Study Inconclusively Links Pollution and Autism
> 6/26/2006 11:32:44 AM

Autism is a serious and potentially handicapping condition which effects as many as 300,000 Americans. Previous posts at The Psychology of Education discussed the growing public awareness of autism, and a recent study draws surprising, if tenuous, links between environmental factors and the prevalence of the condition. This study, conducted on a small sample group living in the San Francisco bay area, seems to indicate that the children of mothers living in areas with greater degrees of air pollution are more likely to develop autism, which often begins during fetal development. The main contaminants named in this study are heavy metals such as mercury, cadmium and nickel. Activists have long argued that early exposure to excessive levels of mercury-related elements such as those used to preserve childhood vaccines can bring about autism, and these findings will likely serve as fodder for their cause alongside earlier environmental studies in other American cities.
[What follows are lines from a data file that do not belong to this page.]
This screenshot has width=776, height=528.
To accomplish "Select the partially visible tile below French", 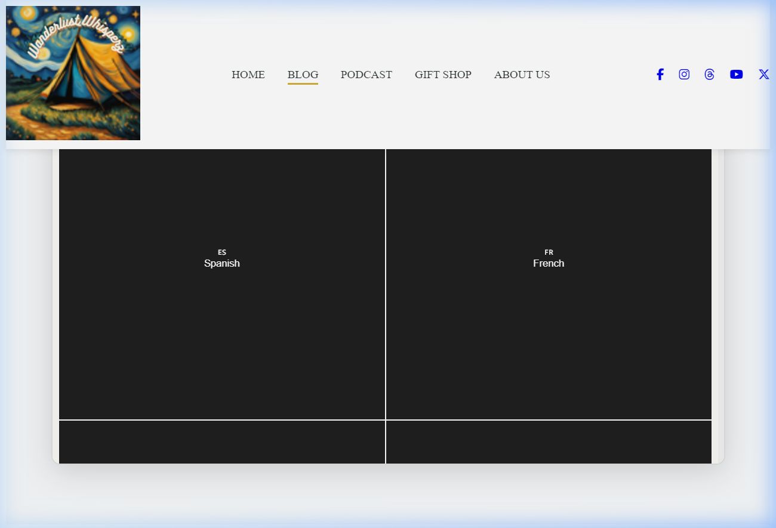I will [x=548, y=442].

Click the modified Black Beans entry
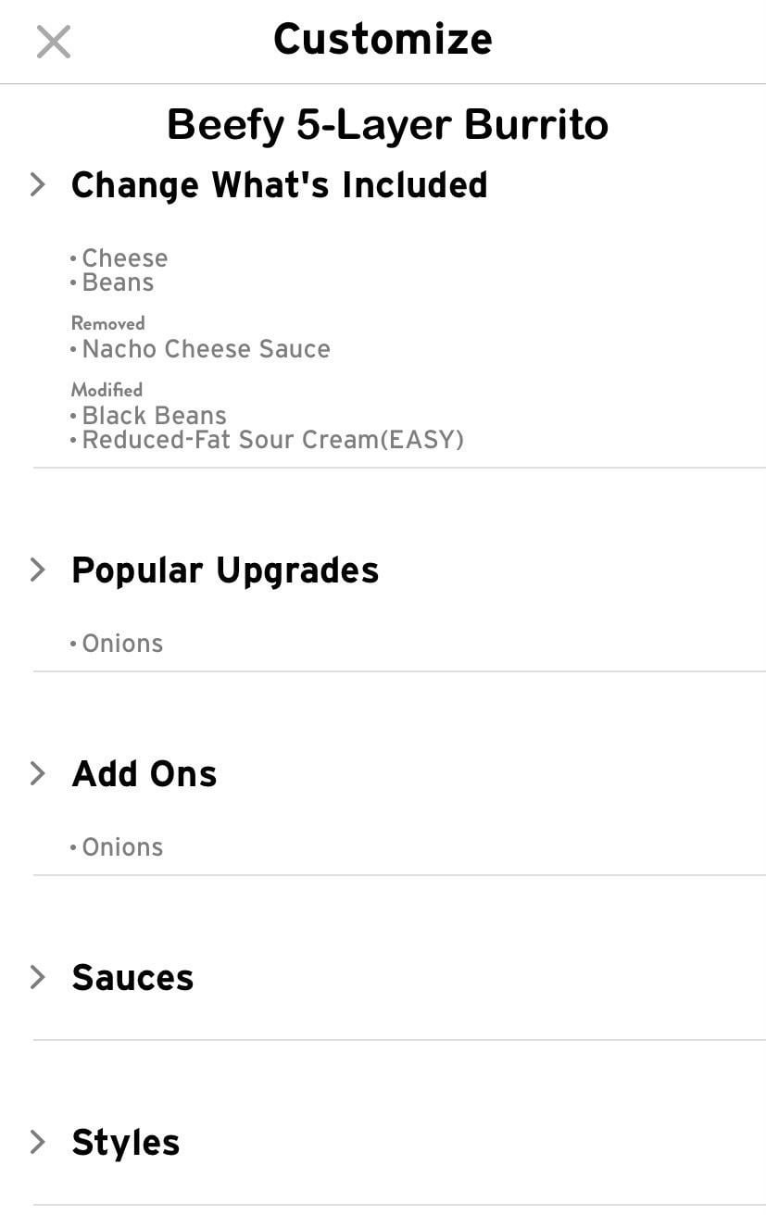[x=154, y=416]
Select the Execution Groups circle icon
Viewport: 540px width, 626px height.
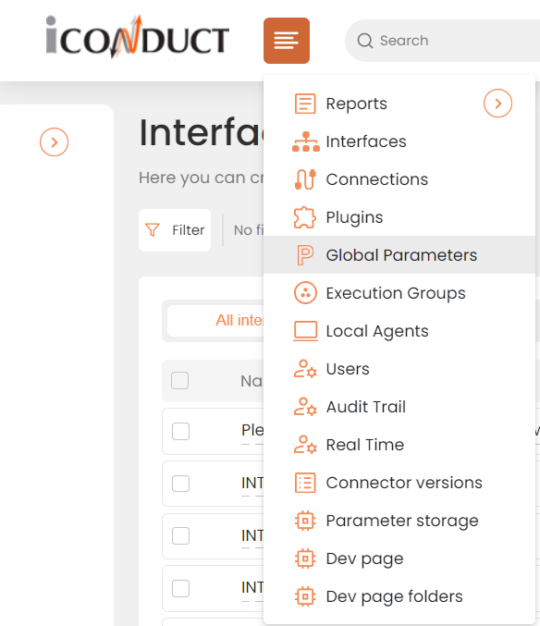click(305, 292)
Experts have long stated that the link between mercury and autism is questionable, and the study's authors make only very cautious statements about the larger implications of their findings:

...Living in areas with higher ambient levels of hazardous air pollutants, particularly metals and chlorinated solvents, during pregnancy or early childhood, may be associated with a moderately increased risk of autism. These findings illuminate the need for further scientific investigation, as they are biologically plausible but preliminary and require confirmation.

Genetics play an unquestionably crucial role in determining a predisposition toward autism, and the types of metals released into the atmosphere by industrial activity are not the same as those found in vaccines. The fact remains that very little concrete evidence exists regarding the root causes of autism. Though this study will encourage much-needed debate about where this disorder begins and how it can best be treated, it is not definitive cause for pointing fingers or a sweeping call for litigation. It simply reminds us that further study will benefit both current cases of autism and the future generations who may develop the condition.